Set problem: Print the part of the deep learning course description that begins at the words "In this course, you" and stops after the words "of expert programmers.", copying it word for word.

Images and text are among the most common data materials in the social and behavioural sciences, Over the past two decades, our ability to learn patterns in these types of data has grown by leaps and bounds thanks to advances in deep learning. Deep learning methods engage layers of hidden nodes to extract data representations. They play a crucial role in natural language processing, image processing, and the analysis of video. As such, they are quickly becoming an indispensable tool in the social and behavioural sciences for the classification of texts, images, and videos.

In this course, you will get hands on experience in programming deep learning algorithms in Python. After learning the basics of Python and deep learning, we will build our own classifiers and use state-of-the-art pre-trained models. A focus will be given to convolutional neural networks for images and transformers and embeddings for natural language processing. After describing the logic and architecture of the algorithms, you will have a chance to gain hands-on experience programming them using Python under the supervision of expert programmers.

Provided material:
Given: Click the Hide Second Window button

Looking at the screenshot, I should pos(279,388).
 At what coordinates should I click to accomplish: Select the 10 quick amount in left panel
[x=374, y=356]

The result:
In this course, you will get hands on experience in programming deep learning algorithms in Python. After learning the basics of Python and deep learning, we will build our own classifiers and use state-of-the-art pre-trained models. A focus will be given to convolutional neural networks for images and transformers and embeddings for natural language processing. After describing the logic and architecture of the algorithms, you will have a chance to gain hands-on experience programming them using Python under the supervision of expert programmers.